The word gastroparesis is derived from the Latin words gastro pertaining to the stomach, and paresis, describing a type of weakness. In other words, it describes a condition in which the stomach has weak muscle movement (motility) and doesn’t empty well. It can cause several symptoms and can often be treated effectively.
How the Stomach Works
To understand what goes wrong in gastroparesis, let’s first review how the stomach is supposed to work. In its normal functioning state, the stomach propels indigested food into the small intestine where digestion and absorption can take place.
The transfer of the food requires waves of muscle contractions. The waves are triggered by an electrical current that starts in an area of the stomach called the “gastric pacemaker.”
Gastroparesis occurs when the stomach’s normal electrical activity stops functioning correctly or when muscles don’t respond to these electrical signals. This results in slowness in emptying the food into the small intestine with resultant symptoms.
The most common causes for gastroparesis are:
- Thyroid disease
- Stomach surgery
- Neurologic and neuromuscular diseases such as Parkinson’s Disease and Multiple Sclerosis
- Autoimmune diseases like lupus
- Diseases that may infiltrate the stomach like amyloidosis and scleroderma
- Viral infections
- Unknown causes (labeled idiopathic gastroparesis)

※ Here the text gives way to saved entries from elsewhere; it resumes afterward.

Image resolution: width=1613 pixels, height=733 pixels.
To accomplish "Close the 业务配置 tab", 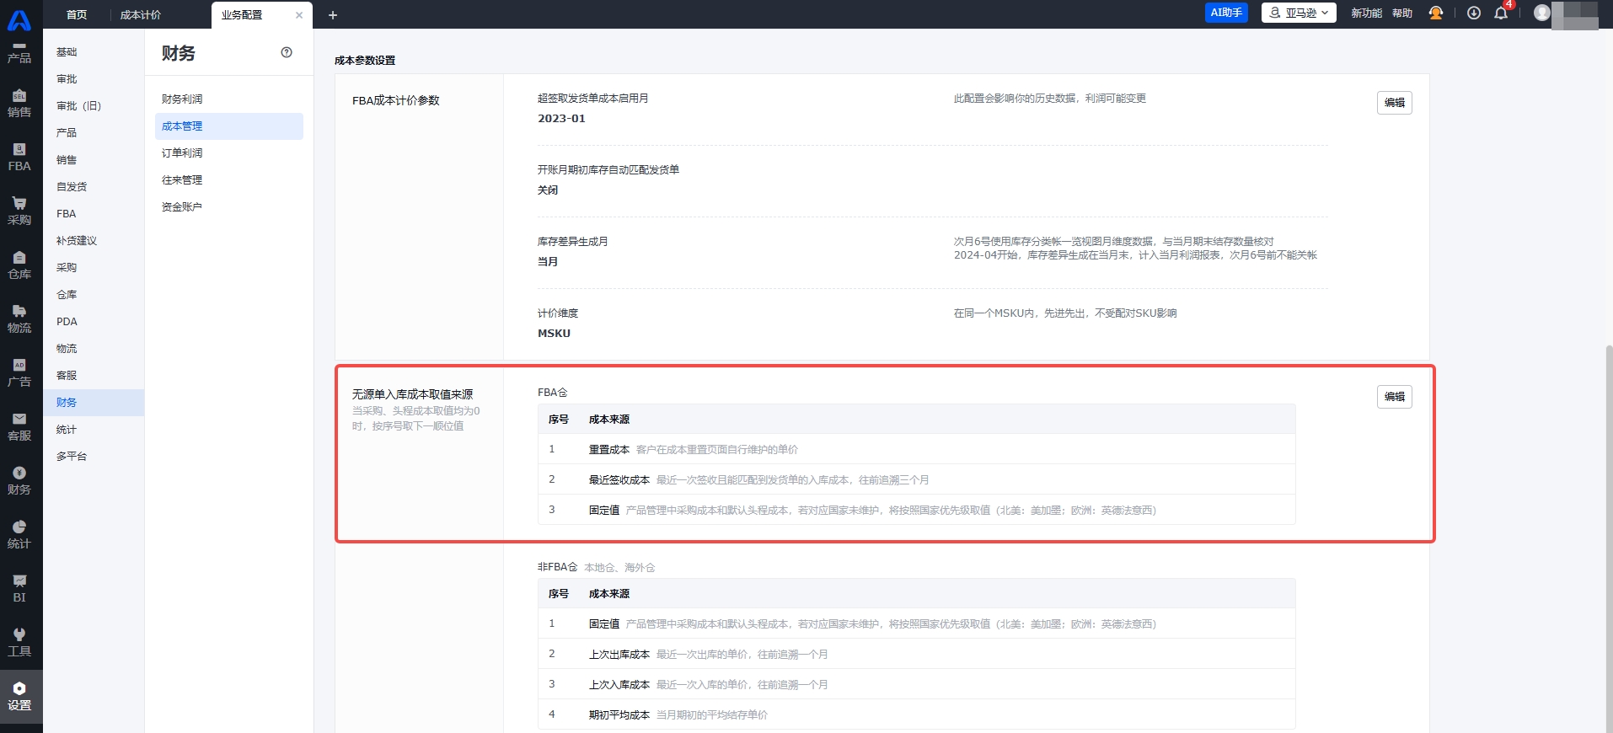I will click(x=299, y=15).
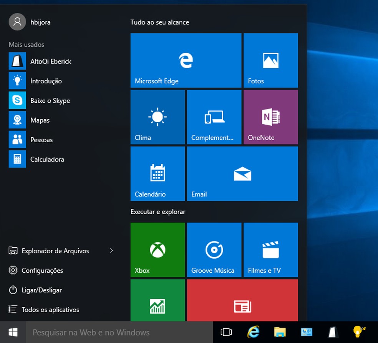Open the Microsoft Edge tile
Image resolution: width=378 pixels, height=343 pixels.
pyautogui.click(x=186, y=60)
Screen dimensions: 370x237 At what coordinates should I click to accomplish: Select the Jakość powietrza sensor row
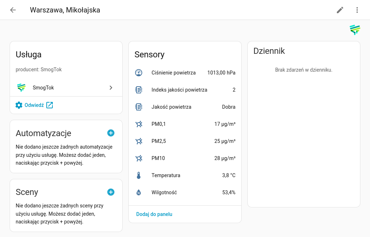185,107
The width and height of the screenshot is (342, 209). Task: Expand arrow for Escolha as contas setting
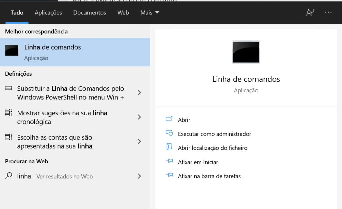pyautogui.click(x=139, y=141)
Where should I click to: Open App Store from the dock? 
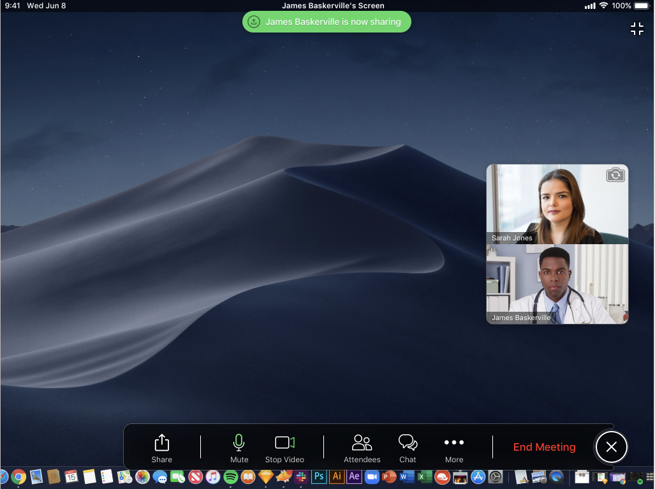click(x=478, y=477)
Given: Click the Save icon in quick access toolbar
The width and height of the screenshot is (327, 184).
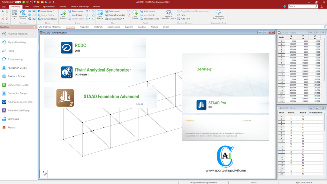Looking at the screenshot, I should (x=34, y=2).
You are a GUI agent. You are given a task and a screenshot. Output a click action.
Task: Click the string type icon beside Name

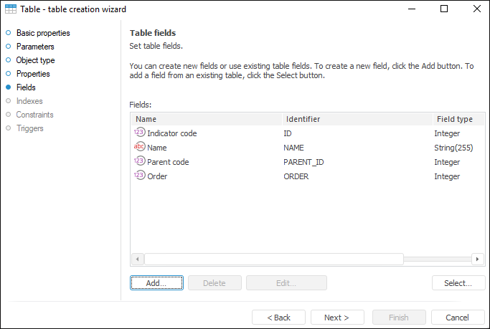139,148
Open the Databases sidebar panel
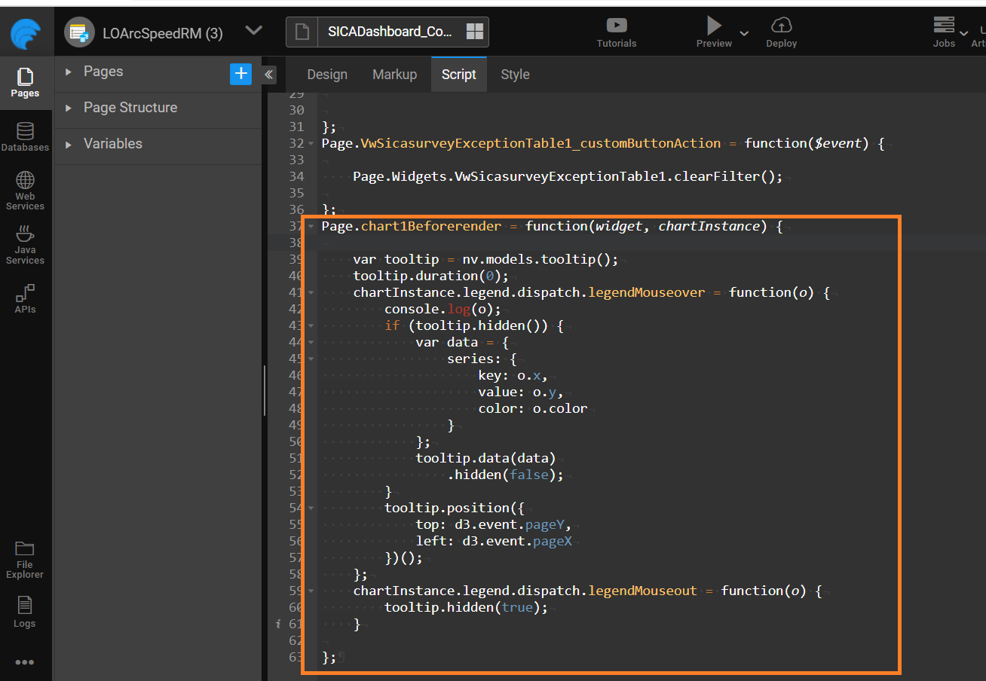This screenshot has width=986, height=681. tap(25, 136)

About 40% of the time no cause for the gastroparesis is found.
The most common symptoms of gastroparesis are bloating, belching, nausea, and feeling full after only a few bites of food. Sometimes there will be mild upper abdominal pain. Vomiting, regurgitation and heartburn can also occur.
Once gastroparesis is suspected based on symptoms and history, the doctor will perform specific tests to make the diagnosis. An upper endoscopy and/or abdominal imaging studies are often performed to ensure that there is no blockage that is preventing the emptying of the stomach. Endoscopy involves passing a camera on the end of a long flexible tube into and beyond the stomach while the patient is sedated.
The most specific test to make the diagnosis is a gastric emptying study. In this test, the patient eats a meal that is labeled with a tracer that a special scanner can detect. The patient’s stomach is scanned at specific intevals for about 4 hours after the meal. Normally, one-half of the solid portion of the meal should be emptied from the stomach within 90 minutes.
If an underlying disease is found that is causing the gastroparesis, it needs to be treated effectively. For example, a patient’s diabetes may need tighter control, or their thyroid medication may need to be adjusted.
Sometimes, effective control of gastroparesis can be achieved by changes in diet. Foods that are high in fat should be avoided since they may cause a marked delay in stomach emptying. Fibrous foods tend to stay in the stomach longer and should be avoided (e.g. broccoli, cabbage). Fluids are emptied faster from the stomach so liquid supplements like Ensure or milkshakes can be used. Small, more frequent meals are better tolerated, so changing the diet to 4-6 small meals a day can work well.
There are medications available to help stimulate stomach emptying, which are taken approximately 30 minutes before meals. Each of medication has multiple potential side-effects. Patients should discuss possible therapeutic options with their doctors to determine what is best and safest for them.